For practical clinical application, the framework should be augmented with interpretability tools, such as SHAP values, federated attention maps, or counterfactual explanations, which enable clinicians to comprehend and evaluate individual predictions. Whether the performance enhancements reported in this study will transfer into improved patient outcomes will ultimately be determined by a prospective clinical validation in a decision-support scenario with outcome tracking over a longitudinal follow-up.
5. Conclusions
This paper presents a novel, high-performing paradigm for the multi-class classification of Alzheimer’s disease stages from structured clinical data, unifying classical machine learning, deep learning, and evolutionary optimisation. Optimised hybrid ensembling is a powerful mechanism for systematically exploiting and federated learning within a single coherent framework. Our results provide compelling evidence that state-of-the-art gradient boosting (LightGBM) remains the strongest standalone learner for heterogeneous clinical tabular data, while deep neural networks contribute complementary decision patterns at the class level. Critically, we demonstrate that Genetic Algorithm-optimised hybrid ensembling is a powerful mechanism for systematically exploiting this complementarity, delivering consistent gains across all evaluation metrics. Beyond centralised learning, the proposed federated hybrid architecture marks a key advancement, showing that privacy-preserving distributed training—under realistic non-IID conditions—can not only match but can also surpass fully centralised performance. In particular, the FedNova-based hybrid model achieved the best overall results (accuracy = 0.8213, Macro-F1 = 0.6953), setting a new benchmark within the experimental setting. These findings redefine the conventional trade-off between performance and privacy, demonstrating that carefully designed hybrid federated systems can deliver both simultaneously. The proposed framework is robust, scalable, and clinically relevant, combining strong predictive accuracy, feature-level interpretability, and deployment feasibility in multi-institutional environments. Overall, this study positions hybrid federated learning as a promising next-generation strategy for clinical decision-support systems in Alzheimer’s disease and beyond. Future research will extend this line of inquiry toward fully decentralised architectures, multimodal data integration, and prospective multi-cohort validation to further accelerate real-world clinical translation.
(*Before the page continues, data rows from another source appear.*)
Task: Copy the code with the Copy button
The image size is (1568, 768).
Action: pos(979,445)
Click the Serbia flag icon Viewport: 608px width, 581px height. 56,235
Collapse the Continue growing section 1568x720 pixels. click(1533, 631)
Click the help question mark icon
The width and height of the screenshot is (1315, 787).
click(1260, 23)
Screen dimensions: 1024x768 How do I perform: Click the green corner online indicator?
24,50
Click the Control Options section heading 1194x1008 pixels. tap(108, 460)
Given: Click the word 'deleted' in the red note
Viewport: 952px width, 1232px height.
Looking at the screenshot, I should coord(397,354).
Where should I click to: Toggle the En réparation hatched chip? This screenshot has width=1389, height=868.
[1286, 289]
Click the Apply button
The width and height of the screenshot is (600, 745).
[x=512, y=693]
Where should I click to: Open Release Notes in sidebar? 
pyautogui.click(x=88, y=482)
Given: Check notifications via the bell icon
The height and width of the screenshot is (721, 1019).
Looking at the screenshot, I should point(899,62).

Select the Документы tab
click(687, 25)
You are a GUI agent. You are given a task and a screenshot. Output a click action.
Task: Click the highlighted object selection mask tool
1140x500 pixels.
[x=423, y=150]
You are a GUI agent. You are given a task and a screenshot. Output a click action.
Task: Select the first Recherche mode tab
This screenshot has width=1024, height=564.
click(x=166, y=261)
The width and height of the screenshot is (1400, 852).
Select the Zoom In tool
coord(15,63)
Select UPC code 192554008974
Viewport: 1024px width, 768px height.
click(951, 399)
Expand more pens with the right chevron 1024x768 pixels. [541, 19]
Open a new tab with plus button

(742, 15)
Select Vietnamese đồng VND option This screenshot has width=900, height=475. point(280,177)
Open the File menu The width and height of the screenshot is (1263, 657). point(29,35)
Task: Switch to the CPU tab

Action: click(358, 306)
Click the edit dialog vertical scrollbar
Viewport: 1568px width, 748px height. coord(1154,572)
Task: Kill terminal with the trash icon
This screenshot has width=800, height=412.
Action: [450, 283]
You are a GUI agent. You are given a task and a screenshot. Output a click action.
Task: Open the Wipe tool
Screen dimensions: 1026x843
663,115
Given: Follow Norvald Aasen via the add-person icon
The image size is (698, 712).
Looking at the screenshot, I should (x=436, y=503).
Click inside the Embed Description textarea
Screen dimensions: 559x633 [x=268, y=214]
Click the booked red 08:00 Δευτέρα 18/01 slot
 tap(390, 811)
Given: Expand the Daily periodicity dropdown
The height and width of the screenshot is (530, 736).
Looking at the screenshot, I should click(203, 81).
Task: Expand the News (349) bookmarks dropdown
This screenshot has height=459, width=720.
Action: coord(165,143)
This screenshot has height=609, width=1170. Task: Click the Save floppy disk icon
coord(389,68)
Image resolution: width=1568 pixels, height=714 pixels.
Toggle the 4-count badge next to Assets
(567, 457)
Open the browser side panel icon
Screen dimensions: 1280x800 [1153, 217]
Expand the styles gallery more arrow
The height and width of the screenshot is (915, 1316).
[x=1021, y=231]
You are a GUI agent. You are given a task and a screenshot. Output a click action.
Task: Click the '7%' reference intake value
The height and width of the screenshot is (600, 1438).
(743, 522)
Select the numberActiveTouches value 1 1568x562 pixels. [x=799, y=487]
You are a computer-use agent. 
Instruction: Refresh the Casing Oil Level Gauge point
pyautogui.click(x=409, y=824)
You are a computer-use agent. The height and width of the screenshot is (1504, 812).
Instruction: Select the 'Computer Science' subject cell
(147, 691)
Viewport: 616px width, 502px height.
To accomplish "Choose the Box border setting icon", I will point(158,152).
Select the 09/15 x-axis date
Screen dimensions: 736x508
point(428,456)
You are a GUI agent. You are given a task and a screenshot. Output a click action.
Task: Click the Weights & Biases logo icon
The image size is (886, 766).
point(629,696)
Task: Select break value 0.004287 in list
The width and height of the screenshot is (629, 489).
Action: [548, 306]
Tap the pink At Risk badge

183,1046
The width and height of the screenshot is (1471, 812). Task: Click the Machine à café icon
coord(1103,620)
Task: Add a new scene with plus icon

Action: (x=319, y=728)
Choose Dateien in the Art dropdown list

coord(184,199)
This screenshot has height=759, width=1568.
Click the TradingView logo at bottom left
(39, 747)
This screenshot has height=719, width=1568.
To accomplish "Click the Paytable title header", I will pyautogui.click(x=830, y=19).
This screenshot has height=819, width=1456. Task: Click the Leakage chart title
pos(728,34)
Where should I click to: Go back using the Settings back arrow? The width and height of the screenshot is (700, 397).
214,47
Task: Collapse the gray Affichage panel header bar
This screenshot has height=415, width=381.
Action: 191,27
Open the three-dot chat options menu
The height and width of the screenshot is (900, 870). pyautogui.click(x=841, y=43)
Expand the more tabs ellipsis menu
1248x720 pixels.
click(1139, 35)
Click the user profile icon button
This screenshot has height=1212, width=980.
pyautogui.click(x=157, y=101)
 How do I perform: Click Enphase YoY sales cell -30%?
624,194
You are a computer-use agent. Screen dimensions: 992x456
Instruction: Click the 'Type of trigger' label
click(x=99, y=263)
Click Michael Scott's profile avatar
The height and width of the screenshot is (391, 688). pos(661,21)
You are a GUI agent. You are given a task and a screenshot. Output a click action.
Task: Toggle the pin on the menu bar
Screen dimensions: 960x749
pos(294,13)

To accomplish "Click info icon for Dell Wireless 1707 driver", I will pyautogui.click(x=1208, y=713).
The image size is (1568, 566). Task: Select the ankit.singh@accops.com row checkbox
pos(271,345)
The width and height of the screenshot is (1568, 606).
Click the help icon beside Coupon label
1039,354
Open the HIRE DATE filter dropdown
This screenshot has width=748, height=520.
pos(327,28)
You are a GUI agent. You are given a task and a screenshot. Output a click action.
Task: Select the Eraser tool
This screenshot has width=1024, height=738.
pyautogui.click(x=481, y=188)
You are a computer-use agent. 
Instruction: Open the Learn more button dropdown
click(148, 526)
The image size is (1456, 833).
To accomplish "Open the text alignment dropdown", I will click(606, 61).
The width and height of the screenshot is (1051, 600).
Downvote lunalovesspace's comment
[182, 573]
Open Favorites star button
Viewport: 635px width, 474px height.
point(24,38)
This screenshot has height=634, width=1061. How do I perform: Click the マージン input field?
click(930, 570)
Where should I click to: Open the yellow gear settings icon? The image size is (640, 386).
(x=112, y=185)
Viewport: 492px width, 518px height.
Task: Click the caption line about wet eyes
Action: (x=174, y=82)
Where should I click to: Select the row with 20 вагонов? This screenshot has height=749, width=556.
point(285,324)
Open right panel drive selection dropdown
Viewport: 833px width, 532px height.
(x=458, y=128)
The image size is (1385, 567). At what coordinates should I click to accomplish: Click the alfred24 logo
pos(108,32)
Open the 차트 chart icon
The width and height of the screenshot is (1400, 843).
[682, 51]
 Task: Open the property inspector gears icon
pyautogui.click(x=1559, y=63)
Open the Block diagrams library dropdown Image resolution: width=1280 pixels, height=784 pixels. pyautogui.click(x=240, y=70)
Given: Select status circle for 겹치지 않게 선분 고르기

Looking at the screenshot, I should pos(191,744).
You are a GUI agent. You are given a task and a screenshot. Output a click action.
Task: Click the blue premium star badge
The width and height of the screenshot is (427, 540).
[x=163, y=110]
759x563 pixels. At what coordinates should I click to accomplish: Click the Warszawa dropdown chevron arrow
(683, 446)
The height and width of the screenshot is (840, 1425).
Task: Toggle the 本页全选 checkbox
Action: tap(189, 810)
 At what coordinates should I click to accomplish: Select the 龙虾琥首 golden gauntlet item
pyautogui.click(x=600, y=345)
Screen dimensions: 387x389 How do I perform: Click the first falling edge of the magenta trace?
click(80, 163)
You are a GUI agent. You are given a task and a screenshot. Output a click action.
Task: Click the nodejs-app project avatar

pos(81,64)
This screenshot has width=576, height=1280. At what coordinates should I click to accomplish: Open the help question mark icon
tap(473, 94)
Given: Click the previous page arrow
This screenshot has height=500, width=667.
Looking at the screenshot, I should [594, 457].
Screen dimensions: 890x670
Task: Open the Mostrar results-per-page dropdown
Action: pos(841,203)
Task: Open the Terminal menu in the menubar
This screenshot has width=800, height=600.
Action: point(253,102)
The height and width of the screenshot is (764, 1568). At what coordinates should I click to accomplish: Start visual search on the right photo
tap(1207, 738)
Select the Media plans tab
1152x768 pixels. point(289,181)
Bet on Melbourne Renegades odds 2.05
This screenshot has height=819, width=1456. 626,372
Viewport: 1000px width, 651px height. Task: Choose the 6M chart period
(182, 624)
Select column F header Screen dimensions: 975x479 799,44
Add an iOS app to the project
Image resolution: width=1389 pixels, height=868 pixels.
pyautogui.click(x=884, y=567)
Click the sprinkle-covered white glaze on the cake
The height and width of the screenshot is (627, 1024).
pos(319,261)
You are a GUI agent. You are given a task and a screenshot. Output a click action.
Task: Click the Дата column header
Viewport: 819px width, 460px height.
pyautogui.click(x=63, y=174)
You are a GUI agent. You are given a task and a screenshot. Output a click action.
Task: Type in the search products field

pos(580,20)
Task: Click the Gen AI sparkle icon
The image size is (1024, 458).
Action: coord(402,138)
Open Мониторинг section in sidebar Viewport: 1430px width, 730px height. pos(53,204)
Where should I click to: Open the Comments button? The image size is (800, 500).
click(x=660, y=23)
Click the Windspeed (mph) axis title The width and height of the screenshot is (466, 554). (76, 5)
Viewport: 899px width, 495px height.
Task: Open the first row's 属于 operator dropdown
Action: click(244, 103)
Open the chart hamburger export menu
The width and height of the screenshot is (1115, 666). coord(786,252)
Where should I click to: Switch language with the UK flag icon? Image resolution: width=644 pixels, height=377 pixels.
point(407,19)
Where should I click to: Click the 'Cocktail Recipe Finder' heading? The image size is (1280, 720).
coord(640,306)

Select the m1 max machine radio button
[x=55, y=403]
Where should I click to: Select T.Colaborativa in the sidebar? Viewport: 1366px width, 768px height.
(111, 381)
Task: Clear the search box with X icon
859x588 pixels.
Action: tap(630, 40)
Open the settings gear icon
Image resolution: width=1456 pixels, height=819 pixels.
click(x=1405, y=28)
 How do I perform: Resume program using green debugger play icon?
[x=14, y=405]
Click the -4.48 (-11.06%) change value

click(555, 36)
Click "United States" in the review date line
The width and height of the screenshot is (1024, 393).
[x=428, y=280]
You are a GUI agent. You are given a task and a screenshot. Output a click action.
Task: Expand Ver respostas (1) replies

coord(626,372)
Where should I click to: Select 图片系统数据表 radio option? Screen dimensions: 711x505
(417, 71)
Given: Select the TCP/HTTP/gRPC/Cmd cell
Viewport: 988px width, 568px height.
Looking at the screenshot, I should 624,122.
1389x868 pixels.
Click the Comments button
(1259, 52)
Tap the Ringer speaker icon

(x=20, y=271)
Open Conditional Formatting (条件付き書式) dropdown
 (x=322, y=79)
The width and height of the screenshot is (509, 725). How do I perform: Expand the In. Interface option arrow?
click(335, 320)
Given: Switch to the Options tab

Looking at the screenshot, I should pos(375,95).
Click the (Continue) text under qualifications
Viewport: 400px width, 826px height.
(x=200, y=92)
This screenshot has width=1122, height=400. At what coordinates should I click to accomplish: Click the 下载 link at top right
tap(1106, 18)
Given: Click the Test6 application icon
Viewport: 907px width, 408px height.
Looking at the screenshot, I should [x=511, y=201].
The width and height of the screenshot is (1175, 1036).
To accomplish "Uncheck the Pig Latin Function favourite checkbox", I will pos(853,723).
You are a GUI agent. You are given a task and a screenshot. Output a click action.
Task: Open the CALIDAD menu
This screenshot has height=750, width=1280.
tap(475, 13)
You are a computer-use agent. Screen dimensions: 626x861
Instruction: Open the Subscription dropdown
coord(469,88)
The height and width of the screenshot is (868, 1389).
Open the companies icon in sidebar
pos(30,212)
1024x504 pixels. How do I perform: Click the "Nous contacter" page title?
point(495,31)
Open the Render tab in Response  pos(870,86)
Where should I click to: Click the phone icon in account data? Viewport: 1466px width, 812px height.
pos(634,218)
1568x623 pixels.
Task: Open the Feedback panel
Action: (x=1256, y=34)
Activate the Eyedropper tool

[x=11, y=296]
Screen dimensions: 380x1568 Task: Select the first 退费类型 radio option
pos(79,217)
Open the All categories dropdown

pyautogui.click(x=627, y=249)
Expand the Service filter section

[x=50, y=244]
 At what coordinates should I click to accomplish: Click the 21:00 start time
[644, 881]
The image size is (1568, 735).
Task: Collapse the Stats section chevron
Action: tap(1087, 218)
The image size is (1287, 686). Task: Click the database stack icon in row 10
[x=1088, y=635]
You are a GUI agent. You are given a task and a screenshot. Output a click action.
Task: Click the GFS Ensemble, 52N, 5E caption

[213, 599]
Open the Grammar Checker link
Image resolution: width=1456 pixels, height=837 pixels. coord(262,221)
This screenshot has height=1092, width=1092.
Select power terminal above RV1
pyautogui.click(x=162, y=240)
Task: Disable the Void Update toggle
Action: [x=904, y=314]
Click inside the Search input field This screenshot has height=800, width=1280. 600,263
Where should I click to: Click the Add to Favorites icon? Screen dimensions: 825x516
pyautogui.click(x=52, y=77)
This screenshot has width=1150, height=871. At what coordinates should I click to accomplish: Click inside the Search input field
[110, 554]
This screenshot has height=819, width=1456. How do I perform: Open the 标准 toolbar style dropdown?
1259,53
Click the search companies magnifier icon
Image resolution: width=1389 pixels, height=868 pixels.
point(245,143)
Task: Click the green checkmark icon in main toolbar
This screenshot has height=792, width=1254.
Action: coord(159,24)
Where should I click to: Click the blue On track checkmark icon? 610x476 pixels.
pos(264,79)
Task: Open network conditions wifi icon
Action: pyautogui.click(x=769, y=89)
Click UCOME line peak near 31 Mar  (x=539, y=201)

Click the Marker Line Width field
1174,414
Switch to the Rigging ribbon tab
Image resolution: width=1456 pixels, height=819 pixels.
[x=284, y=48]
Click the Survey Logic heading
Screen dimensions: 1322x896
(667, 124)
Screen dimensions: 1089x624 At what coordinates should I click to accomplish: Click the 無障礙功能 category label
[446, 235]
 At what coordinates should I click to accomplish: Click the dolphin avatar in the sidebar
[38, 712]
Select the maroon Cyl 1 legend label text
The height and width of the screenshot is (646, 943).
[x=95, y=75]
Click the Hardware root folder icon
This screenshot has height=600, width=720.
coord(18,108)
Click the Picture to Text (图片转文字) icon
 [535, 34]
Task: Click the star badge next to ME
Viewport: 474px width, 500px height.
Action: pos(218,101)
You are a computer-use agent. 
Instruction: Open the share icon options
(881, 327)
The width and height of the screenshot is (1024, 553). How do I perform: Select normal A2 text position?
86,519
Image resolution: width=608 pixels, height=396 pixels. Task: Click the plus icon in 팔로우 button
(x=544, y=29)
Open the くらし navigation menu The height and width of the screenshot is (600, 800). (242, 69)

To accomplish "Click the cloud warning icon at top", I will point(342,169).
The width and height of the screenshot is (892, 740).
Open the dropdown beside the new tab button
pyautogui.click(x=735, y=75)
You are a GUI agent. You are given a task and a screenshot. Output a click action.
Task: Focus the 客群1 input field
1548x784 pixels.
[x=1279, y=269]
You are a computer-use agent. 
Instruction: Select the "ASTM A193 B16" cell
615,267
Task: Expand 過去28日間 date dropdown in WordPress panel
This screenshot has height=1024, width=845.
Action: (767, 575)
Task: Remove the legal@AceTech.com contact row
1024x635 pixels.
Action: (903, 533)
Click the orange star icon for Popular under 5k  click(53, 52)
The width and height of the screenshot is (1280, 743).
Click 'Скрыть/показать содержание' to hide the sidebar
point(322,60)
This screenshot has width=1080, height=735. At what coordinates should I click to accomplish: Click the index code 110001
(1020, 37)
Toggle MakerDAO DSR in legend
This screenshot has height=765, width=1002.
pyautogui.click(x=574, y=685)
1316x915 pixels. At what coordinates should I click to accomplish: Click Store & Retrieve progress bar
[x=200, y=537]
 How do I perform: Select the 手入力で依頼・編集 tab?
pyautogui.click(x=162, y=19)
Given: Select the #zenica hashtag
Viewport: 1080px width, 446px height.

A critical limitation that tempers these results must be explicitly acknowledged: the AD class—the most clinically consequential diagnostic category—achieves F1-scores of only 0.11–0.21 across all evaluated models, including the best federated hybrid. In absolute terms, 13–14 of the 16 AD subjects in the test set are misclassified by every configuration. A framework with this level of AD sensitivity cannot be recommended for standalone clinical deployment in its current form. The results should therefore be interpreted as a proof-of-concept, demonstrating the methodological value of hybrid federated ensembling for structured clinical tabular data, rather than a clinically validated diagnostic tool.